The meeting was opened by Dr Jonathan Quick, Director of the Department of Essential Drugs and Medicines Policy (EDM) who welcomed more than 90 participants from all continents, from differing backgrounds, including public health, regulation, the innovative and generic pharmaceutical industry, government, and UN organizations. He spoke of the tremendous interest fuelled by fixed-dose combinations (FDCs) for antiretrovirals (ARVs) and also by recent experiences related to malaria and TB products.
He noted the long history of FDC production. One of the most far-reaching events of the 20th century occurred in May 1960 with the marketing of the first combined oral contraceptive (COC) in the USA. This was also one of the first widely marketed blister packed products. Maloprim (pyrimethamine + dapsone) was developed as a malaria prophylactic agent with activity against parasites that had become resistant to pyrimethamine alone in the early 1960s. In 1969 cotrimoxazole (Bactrim or Septrin) was launched as an FDC antibiotic which resulted from the cross licensing of components by Wellcome (now GSK) and Roche. This compound was the top antibacterial of its time (grossing more than US$5 billion in sales).
During the 1960s the pendulum began to swing away from FDCs. The FDA was mandated to review the effectiveness of drugs approved between 1938 and 1962 in the Drug Efficacy Study Implementation (DESI) Programme. This resulted in medicines being withdrawn and new FDCs facing a difficult passage to registration.
In 1978, the first WHO Expert Committee on the Use of Essential Drugs laid down demanding criteria for inclusion of FDCs. These were:
• clinical documentation of efficacy
• therapeutic effect greater than the sum of the components
• cheaper than the sum of individual products
• improved compliance
• dosage adjustments possible for the majority of the population.
Every Expert Committee maintained this position until 2002, when it changed to: “Most essential medicines should be formulated as single compounds. Fixed-dose combination products are selected only when the combination has a proven advantage over single compounds administered separately in therapeutic effect, safety, adherence or in delaying the development of drug resistance in malaria, TB and HIV/AIDS.

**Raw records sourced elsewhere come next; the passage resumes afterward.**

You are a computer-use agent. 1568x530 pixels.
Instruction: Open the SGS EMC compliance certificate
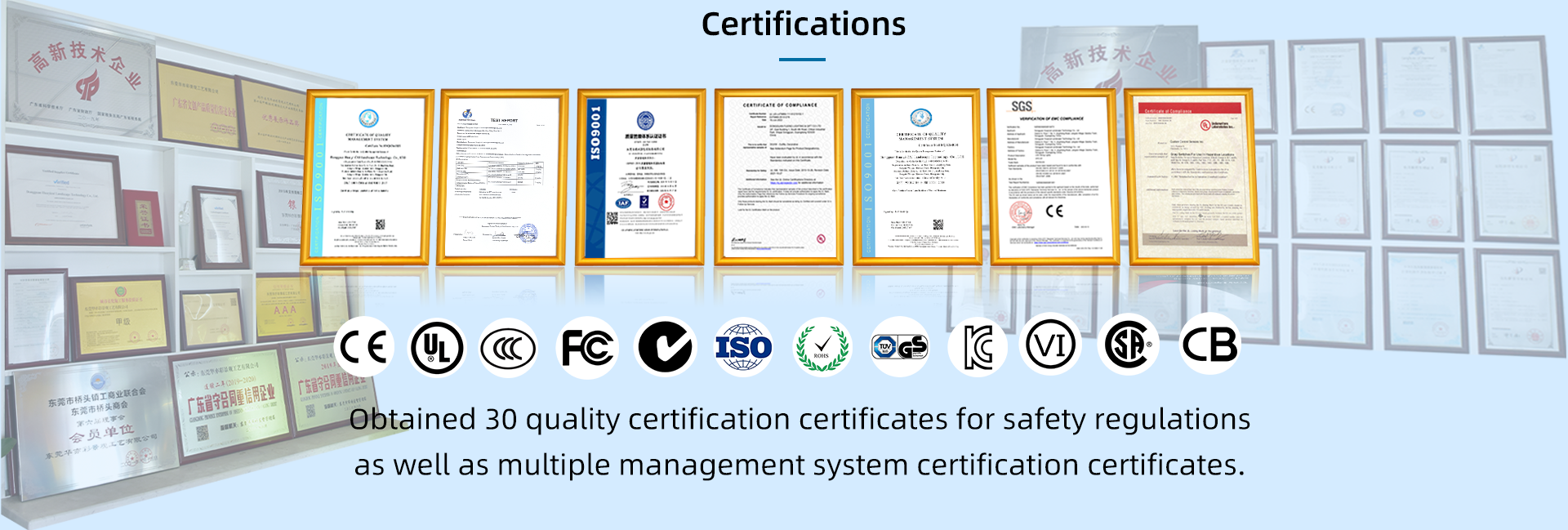[1053, 177]
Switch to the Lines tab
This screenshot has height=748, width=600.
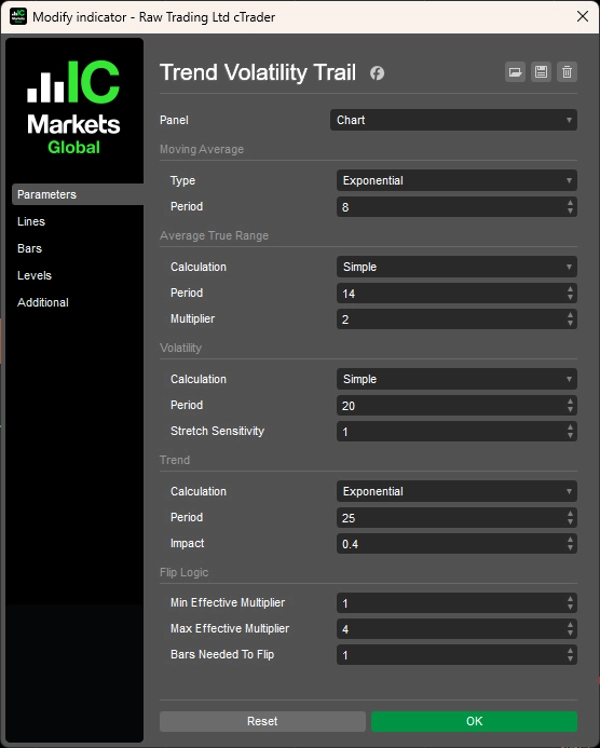(31, 222)
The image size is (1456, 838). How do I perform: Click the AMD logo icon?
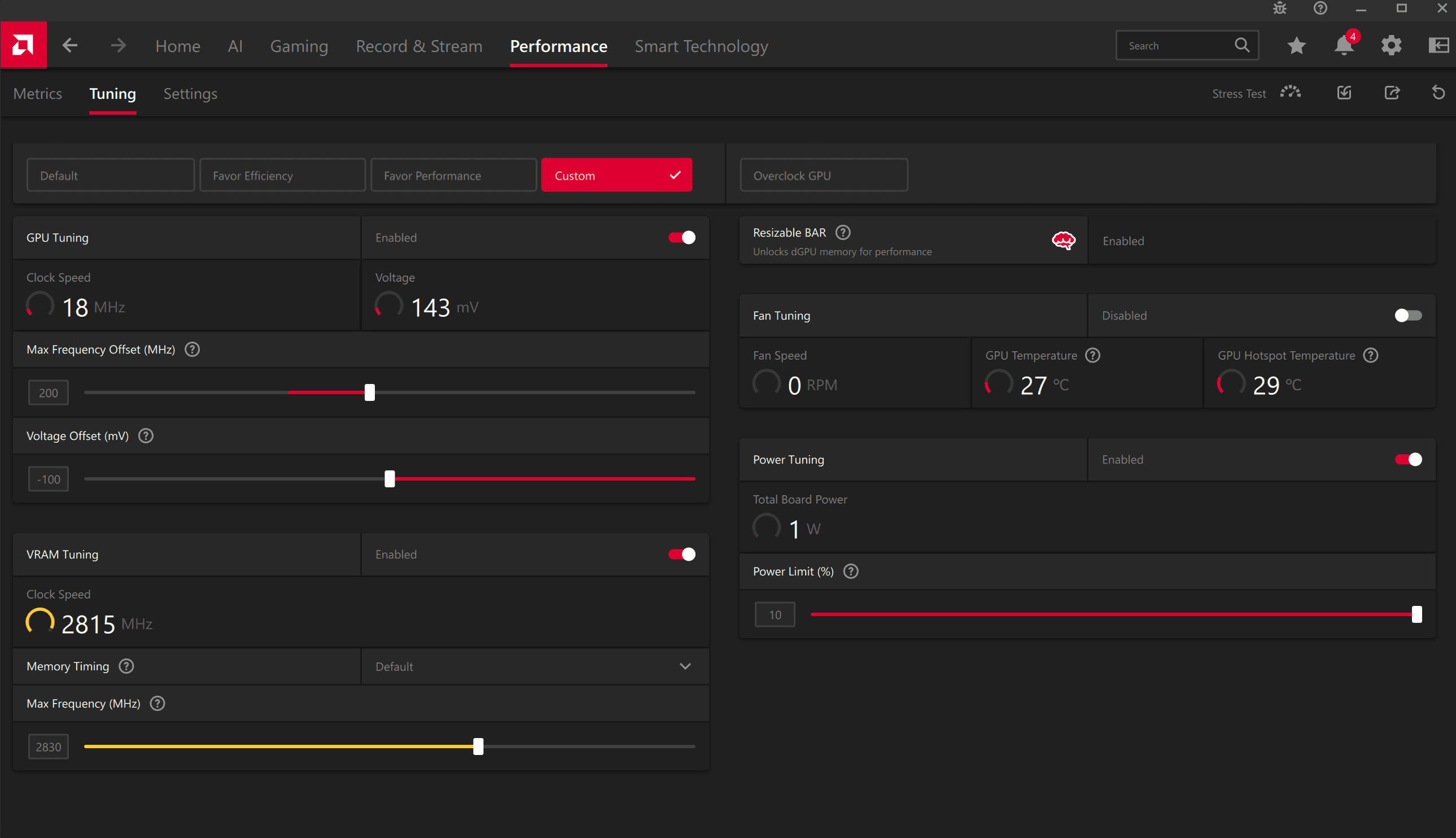[24, 45]
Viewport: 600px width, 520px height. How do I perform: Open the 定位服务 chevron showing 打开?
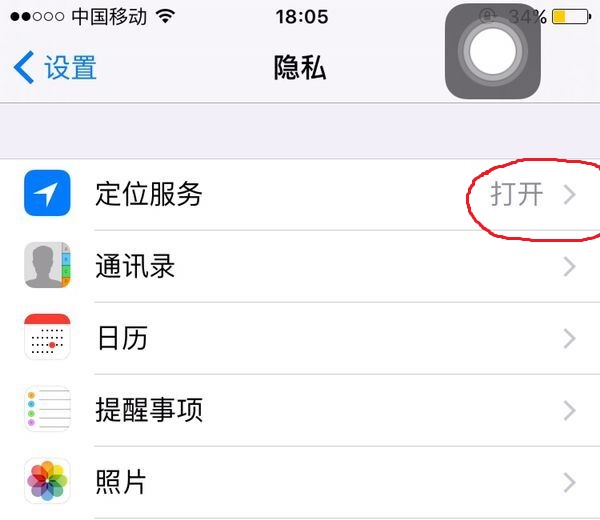(570, 194)
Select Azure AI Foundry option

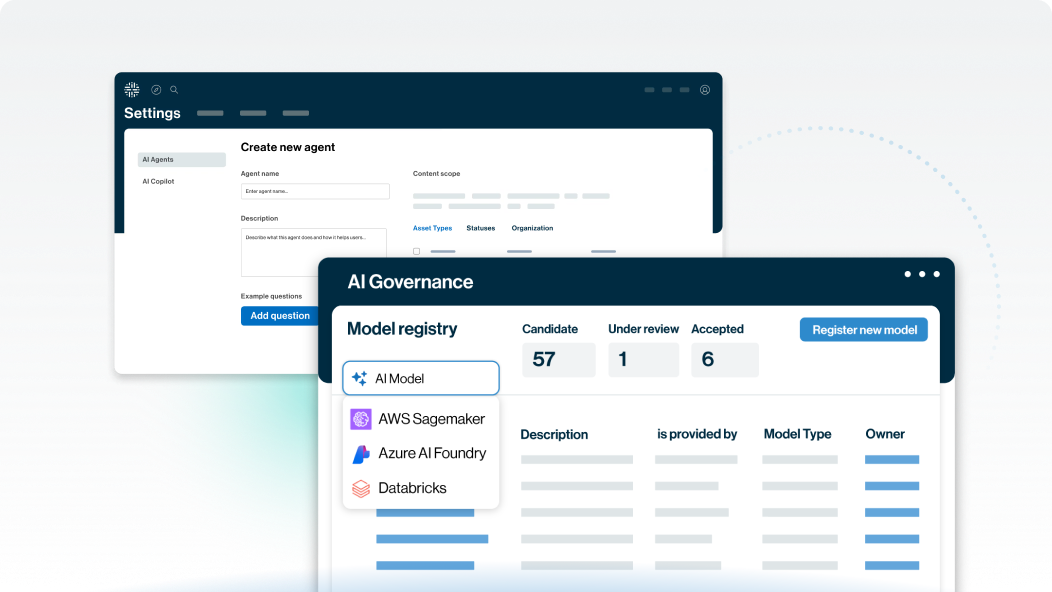click(x=432, y=454)
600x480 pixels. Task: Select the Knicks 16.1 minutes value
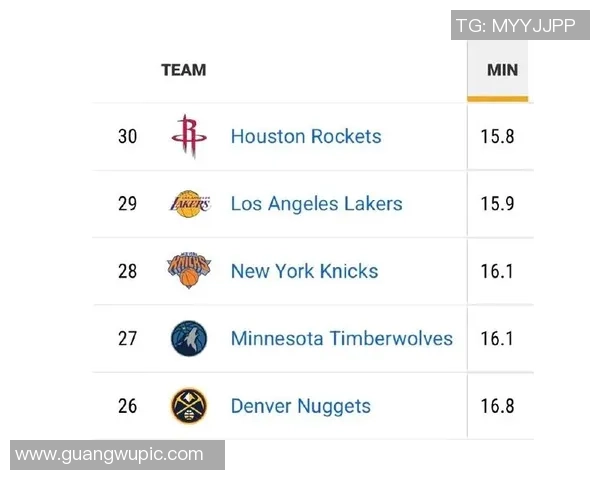tap(497, 271)
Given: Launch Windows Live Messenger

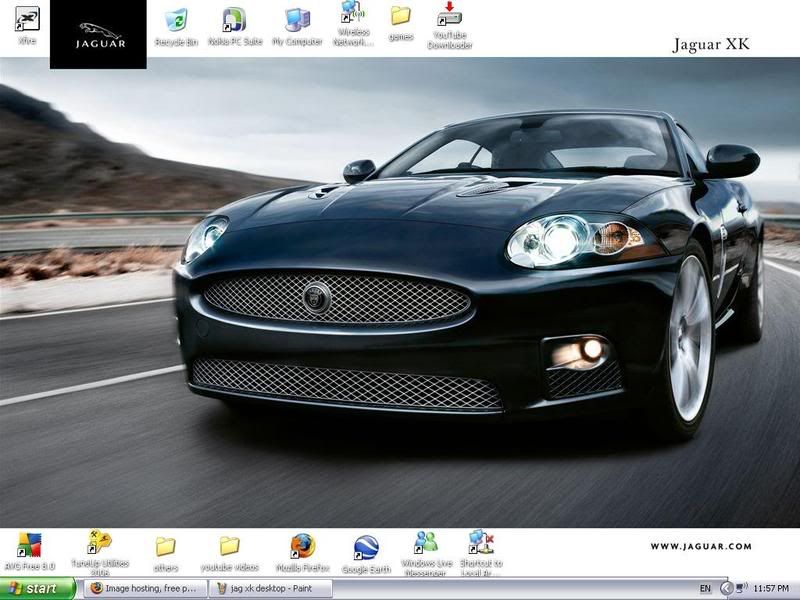Looking at the screenshot, I should [427, 543].
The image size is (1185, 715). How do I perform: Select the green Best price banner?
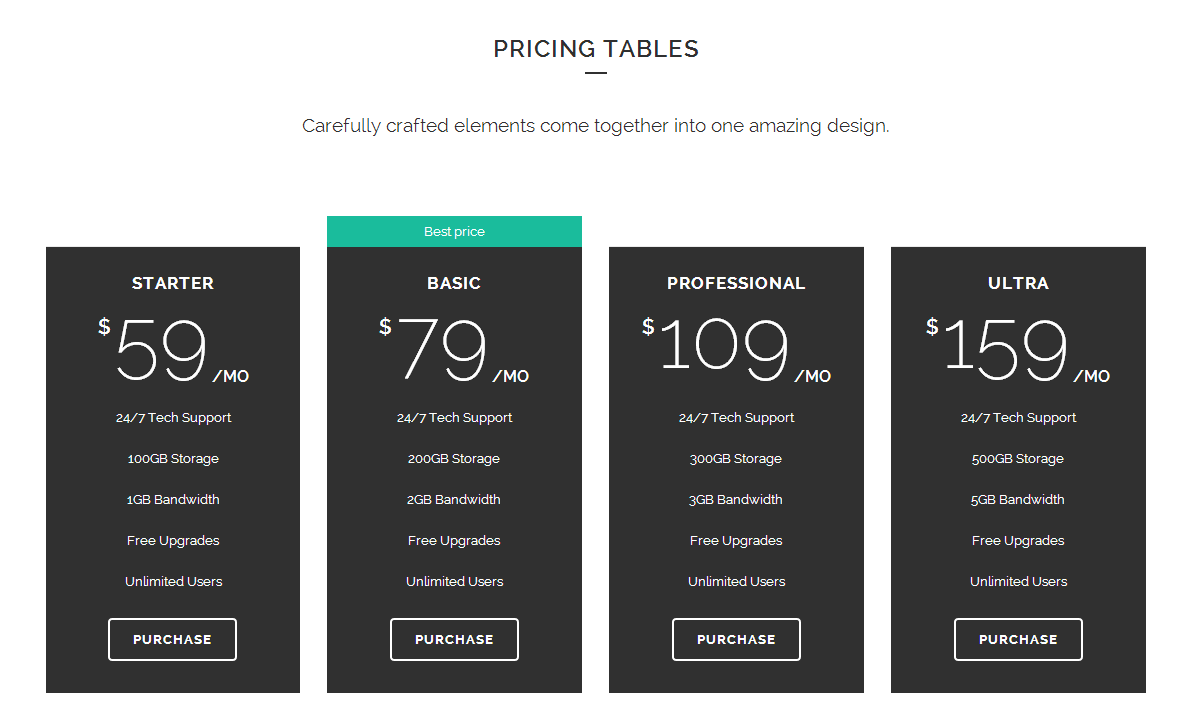(x=454, y=231)
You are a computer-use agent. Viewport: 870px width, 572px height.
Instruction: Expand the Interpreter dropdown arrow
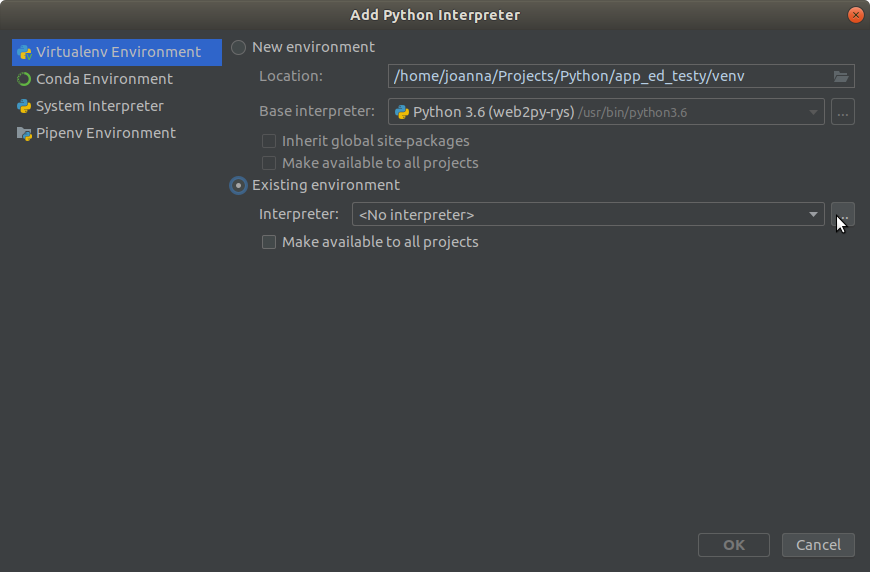click(x=813, y=215)
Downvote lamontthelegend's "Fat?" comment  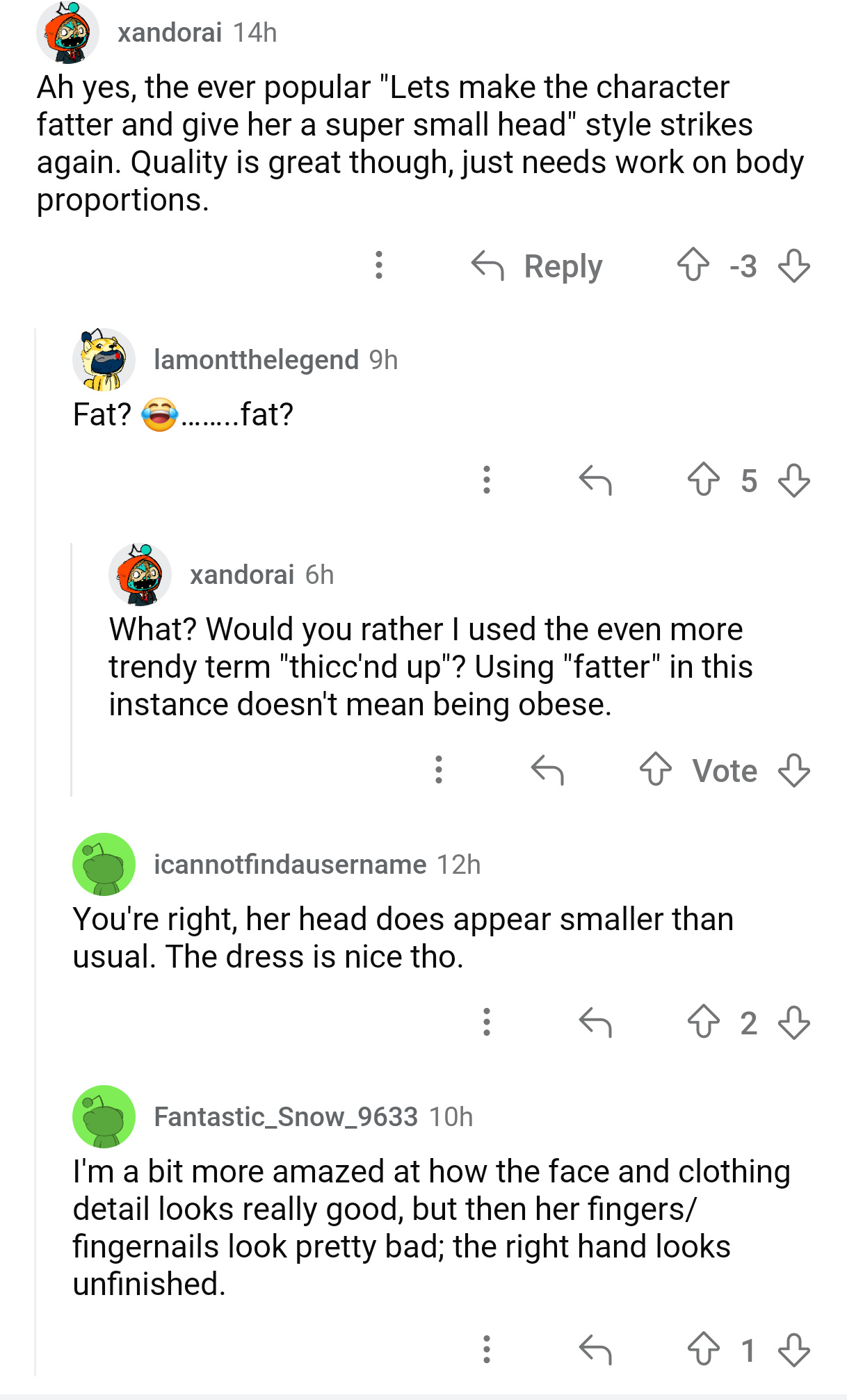click(x=793, y=480)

Jonathan Quick reminded participants that FDC products are not limited to AIDS, TB or malaria. One recent blockbuster has been an FDC asthma inhalant. And a recent controversial BMJ article has proposed a 4-FDC “polypill” for the primary or secondary prevention of heart disease, which could be for everyone over the age of 55!
Especially in the area of HIV/AIDS but also for TB and malaria, FDCs have been identified as highly desirable in terms of adherence and ease of treatment, containment of resistance, reducing diversions and possibly reducing costs.
The purpose of the meeting was to bring together the many different groups with an interest in FDCs to share information and propose how WHO and its partners could work to address barriers and to optimize the benefits of FDCs. The areas to be discussed at the meeting were reviewed. These included the scientific issues around the production of FDCs, and issues of compliance and adherence, patents and licensing, production and formulation, and quality and regulation.
There had been debate on whether to have multiple small meetings for each of the three diseases or to have a single large meeting. It was decided to hold a large meeting because of the interaction between the issues and the actors. Individuals working on malaria, TB and HIV/AIDS were coming to EDM to discuss the same technical issues and were often unaware that problems had been solved by other disease groups.